Here is one of the Oregon’s more accessible ghost towns, located about a mile south of State Route 7, 18 miles from Sumpter. Once a major station stop on the Sumpter Valley Railroad, Whitney did not develop around a gold mining towns. Visitors will see many buildings remaining from its more boisterous days.


This stop on your journey takes you back in time to the days when gold mining was an important industry in Eastern Oregon.

The gold was collected with a 1240-ton gold dredge, which extracted ore from the alluvial gravels in the valley of the Blue Mountains from the 1930s to the mid-1950s. Similar to those that operated in the John Day Valley, these dredges created their own temporary lakes as they transformed landscapes and churned up the gravels from the valley floor. You can still see long piles of gravel tailings south of State Route 7. In addition to viewing the restored dredge, you can ride the original narrow gauge steam train of the renamed Sumpter Valley Railway from Memorial Day through September and enjoy the amenities of the Sumpter valley Dredge State Heritage Area, which include trails, picnicking sites, interpretive displays, special events and more.

Baker City

This handsome and historic community has been one of Eastern Oregon’s most vital towns since 1862.

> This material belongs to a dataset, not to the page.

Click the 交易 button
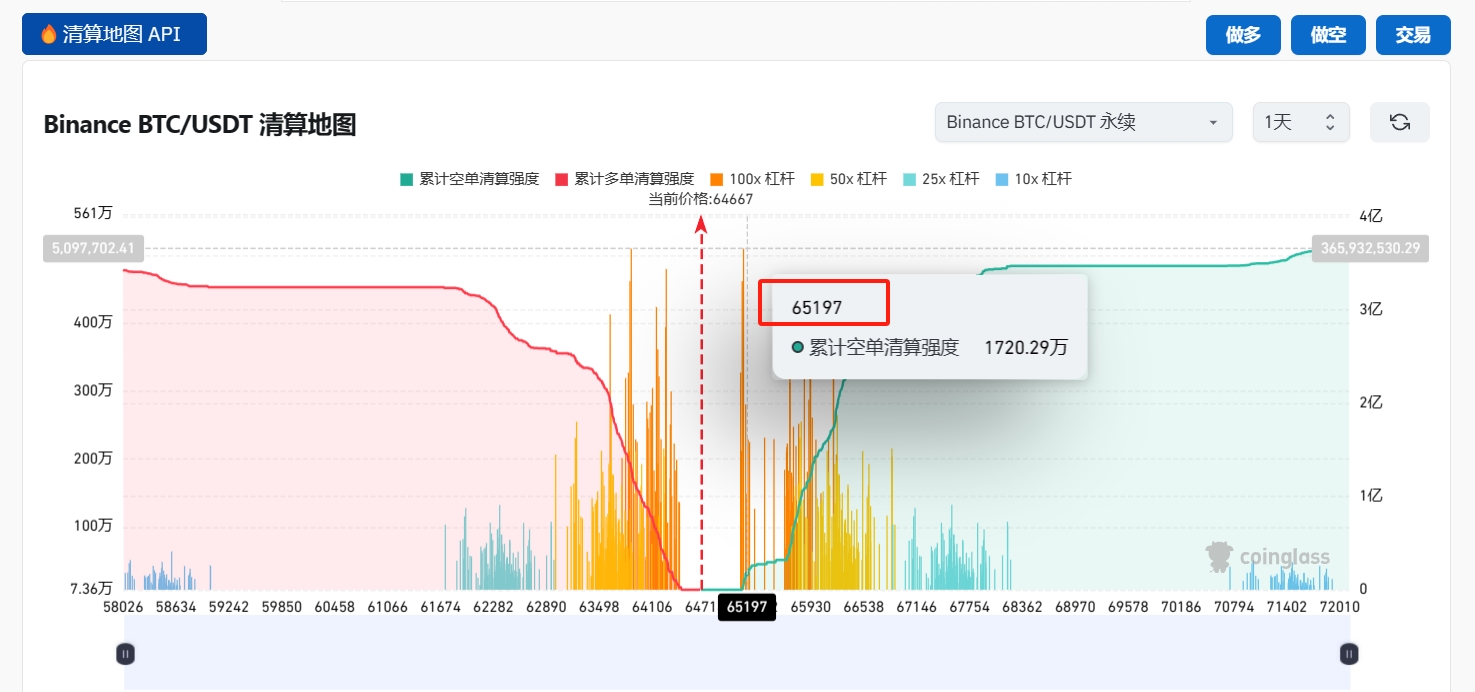This screenshot has height=692, width=1475. pos(1412,35)
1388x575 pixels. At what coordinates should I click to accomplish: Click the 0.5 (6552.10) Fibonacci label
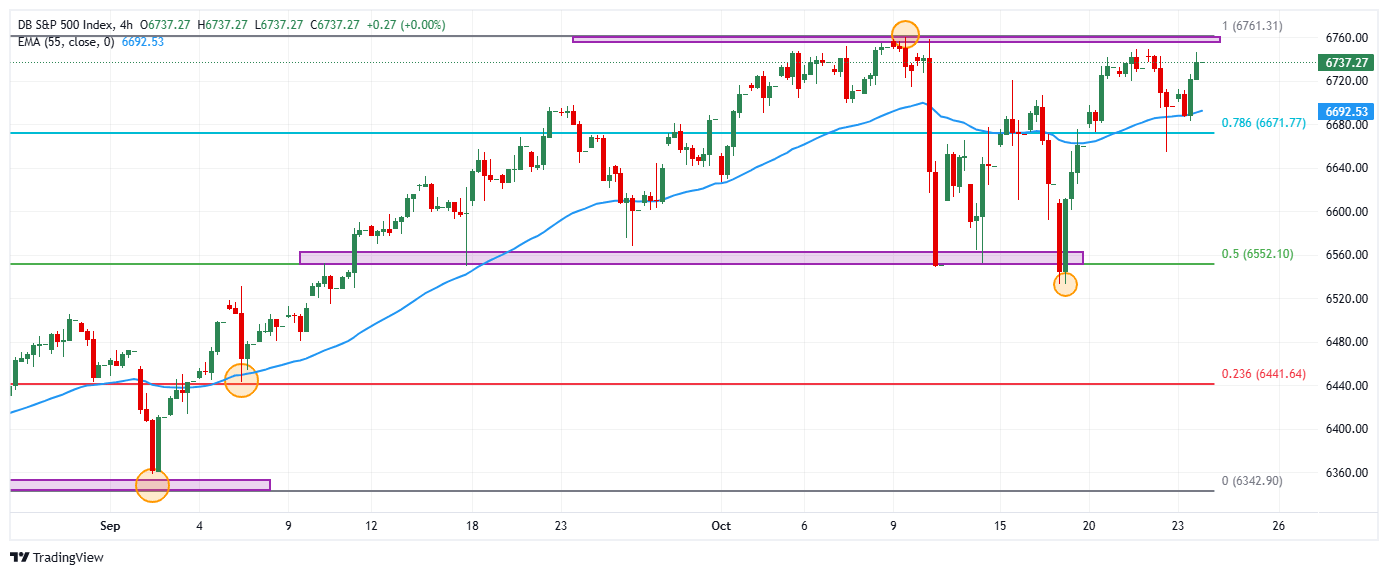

It impressed so many Oregon Trail pioneers on their way to the western side of the state that many returned when they found much of the Willamette Valley’s prime land already claimed. Baker City boasts over 100 structures on the National Register of Historic Places, including the restored Geiser Grand Hotel. At the turn of the century, this elegant hostelry, its dining room atrium enhanced by a stunning stained glass ceiling, was considered to be the finest hotel between Salt Lake City and Seattle.

The National Historic Oregon Trail Interpretive Center

Flagstaff Hill, five miles east of Baker City, offers one of the most moving experiences on the Journey Through Time Scenic Byway./

Standing on the windswept hillside, with expansive views far to the west and with 150-year-old wagon ruts in sight, it is easy to imagine the intense emotions of the pioneers who were finally nearing the end of their perilous journey. Inside the architecturally unique museum are numerous realistic, life-sized dioramas and interactive exhibits depicting the joys and hardships of nineteenth century western migration.

Anything’s Possible! Plan Accordingly

Since the Journey Through Time Scenic Byway passes through sparsely populated areas, the Oregon Department of Transportation recommends that you contact local visitor centers and chambers of commerce to obtain maps, familiarize yourself with services and make lodging reservations in advance whenever possible.

Please keep in mind that gas stations, restaurants and campgrounds may be separated by vast distances or be closed late in the evening. Many are closed during the off-season.

Expect and plan for rapidly changing weather conditions, especially when traveling through higher elevations or exposed areas. We want every moment of your journey to be enjoyable and safe.